### EXTRACTED MATERIAL
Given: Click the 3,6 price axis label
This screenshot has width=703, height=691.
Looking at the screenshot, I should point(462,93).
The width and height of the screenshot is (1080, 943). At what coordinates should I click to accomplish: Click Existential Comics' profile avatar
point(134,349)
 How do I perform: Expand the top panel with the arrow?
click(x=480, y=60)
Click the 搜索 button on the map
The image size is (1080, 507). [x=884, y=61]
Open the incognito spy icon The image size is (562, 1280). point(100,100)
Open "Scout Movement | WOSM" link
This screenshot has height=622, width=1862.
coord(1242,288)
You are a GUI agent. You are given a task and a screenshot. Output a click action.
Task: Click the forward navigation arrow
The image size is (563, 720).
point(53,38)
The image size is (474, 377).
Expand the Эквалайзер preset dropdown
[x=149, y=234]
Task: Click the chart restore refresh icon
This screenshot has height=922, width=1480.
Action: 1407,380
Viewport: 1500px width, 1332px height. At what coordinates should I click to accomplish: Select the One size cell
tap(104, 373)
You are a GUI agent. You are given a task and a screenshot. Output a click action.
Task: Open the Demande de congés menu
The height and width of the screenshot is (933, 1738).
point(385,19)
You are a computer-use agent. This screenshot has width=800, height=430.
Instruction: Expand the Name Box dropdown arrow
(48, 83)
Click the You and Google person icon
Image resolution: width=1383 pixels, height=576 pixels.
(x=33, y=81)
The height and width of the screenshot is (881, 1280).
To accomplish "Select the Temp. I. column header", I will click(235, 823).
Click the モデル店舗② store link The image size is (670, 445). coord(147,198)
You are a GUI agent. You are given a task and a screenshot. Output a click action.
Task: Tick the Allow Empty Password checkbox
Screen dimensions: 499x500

### WORK INSTRUCTIONS
Reproduce every line above, keeping each word exactly as it appears.

### RESULT OF THE EXERCISE
Given: Click the 3,6 price axis label
This screenshot has width=703, height=691.
Looking at the screenshot, I should point(462,93).
The width and height of the screenshot is (1080, 943). At what coordinates should I click to accomplish: Click Existential Comics' profile avatar
point(134,349)
 How do I perform: Expand the top panel with the arrow?
click(x=480, y=60)
Click the 搜索 button on the map
The image size is (1080, 507). [x=884, y=61]
Open the incognito spy icon The image size is (562, 1280). point(100,100)
Open "Scout Movement | WOSM" link
This screenshot has height=622, width=1862.
coord(1242,288)
You are a GUI agent. You are given a task and a screenshot. Output a click action.
Task: Click the forward navigation arrow
The image size is (563, 720).
point(53,38)
The image size is (474, 377).
Expand the Эквалайзер preset dropdown
[x=149, y=234]
Task: Click the chart restore refresh icon
This screenshot has height=922, width=1480.
Action: 1407,380
Viewport: 1500px width, 1332px height. At what coordinates should I click to accomplish: Select the One size cell
tap(104, 373)
You are a GUI agent. You are given a task and a screenshot. Output a click action.
Task: Open the Demande de congés menu
The height and width of the screenshot is (933, 1738).
point(385,19)
You are a computer-use agent. This screenshot has width=800, height=430.
Instruction: Expand the Name Box dropdown arrow
(48, 83)
Click the You and Google person icon
Image resolution: width=1383 pixels, height=576 pixels.
(x=33, y=81)
The height and width of the screenshot is (881, 1280).
To accomplish "Select the Temp. I. column header", I will click(235, 823).
Click the モデル店舗② store link The image size is (670, 445). coord(147,198)
You are a GUI agent. You are given a task and a screenshot. Output a click action.
Task: Tick the Allow Empty Password checkbox
Screen dimensions: 499x500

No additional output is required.